Question

The following code does not give a warning with g++ 4.1.1 and -Wall.

int octalStrToInt(const std::string& s)
{    
    return strtol(s.c_str(), 0, 8);
}

I was expecting a warning because strtol returns a long int but my function is only returning a plain int. Might other compilers emit a warning here? Should I cast the return value to int in this case as a good practice?

Was it helpful?

Solution

You may need the -Wconversion flag to turn these warnings on. However, it won't warn about long -> int, since they are the same size with GCC (the value won't change because of the conversion). But it would if you convert for example long -> short

I suppose simply doing a cast would not be recommended, since that would just cover up the possibility of bugs. It would be OK after you have checked that such a cast won't modify the value to appease the compiler.

OTHER TIPS

Best approach is:

long x = strtol(...); assert(x <= INT_MAX); return (int)x;

You need limits.h and assert.h

If you don't have access to boost::numeric_cast, you can write a simple imitation:

template <typename T, typename S>
T range_check(const S &s) {
    assert(s <= std::numeric_limits<T>::max());
    assert(s >= std::numeric_limits<T>::min());
    return static_cast<T>(s); // explicit conversion, no warnings.
}

return range_check<int>(strtol(some_value,0,8));

Actually that's a bit of a cheat, since it doesn't work for floating point destination types. min() isn't the same bound for them as it is for integer types, you need to check against +/- max(). Exercise for the reader.

Whether you use assert or some other error-handling depends what you actually want to do about invalid input.

There's also boost::lexical_cast (off-hand I don't know how to make that read octal) and stringstream. Read the type you want, not the type that happens to have a C library function for it.

You do not see any warning here, because the "int" and "long int" datatypes on your platform have the same size and range.
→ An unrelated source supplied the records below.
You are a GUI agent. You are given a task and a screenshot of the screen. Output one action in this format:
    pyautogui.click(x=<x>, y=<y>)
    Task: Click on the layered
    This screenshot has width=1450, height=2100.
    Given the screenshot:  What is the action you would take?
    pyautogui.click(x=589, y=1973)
Depending on architecture, they could become different.

To protect yourself from strange errors, use range checking. I suggest you to use std::numeric_limits::min/max (see ).
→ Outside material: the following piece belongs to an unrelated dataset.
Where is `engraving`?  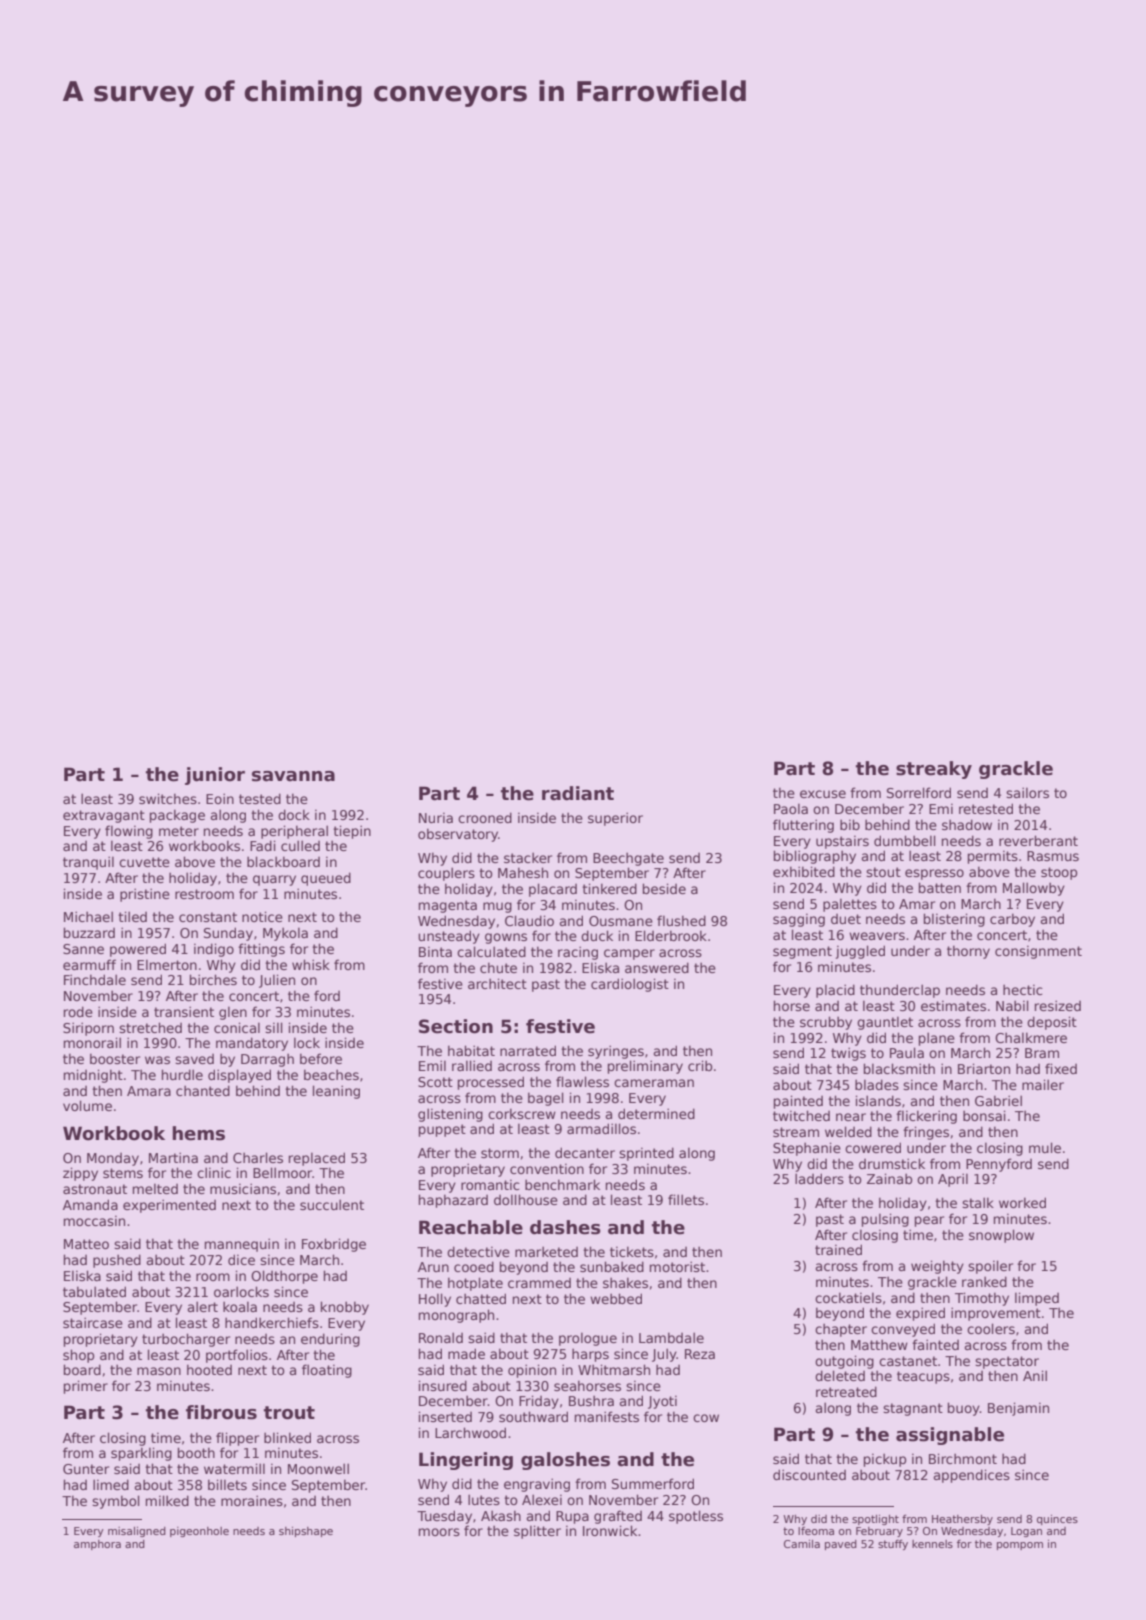
engraving is located at coordinates (537, 1485).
After range checking you can safely use static_cast or c-style cast.

On the other hand, you can rely on the same functionality implemented in std::stringstream class. The conversion with std::stringstream will be platform-safe and type-safe by default.

Most modern compilers will warn about the conversion and possible truncation depending on the warning level you have configured. On MSVC that is warning level 4.

Best practice would be to return a long from your function, and let the calling code decide how to handle the conversion. Barring that, at least make sure the value you get back from strtol will fit in an int before you return, as suggested by Let_Me_Be.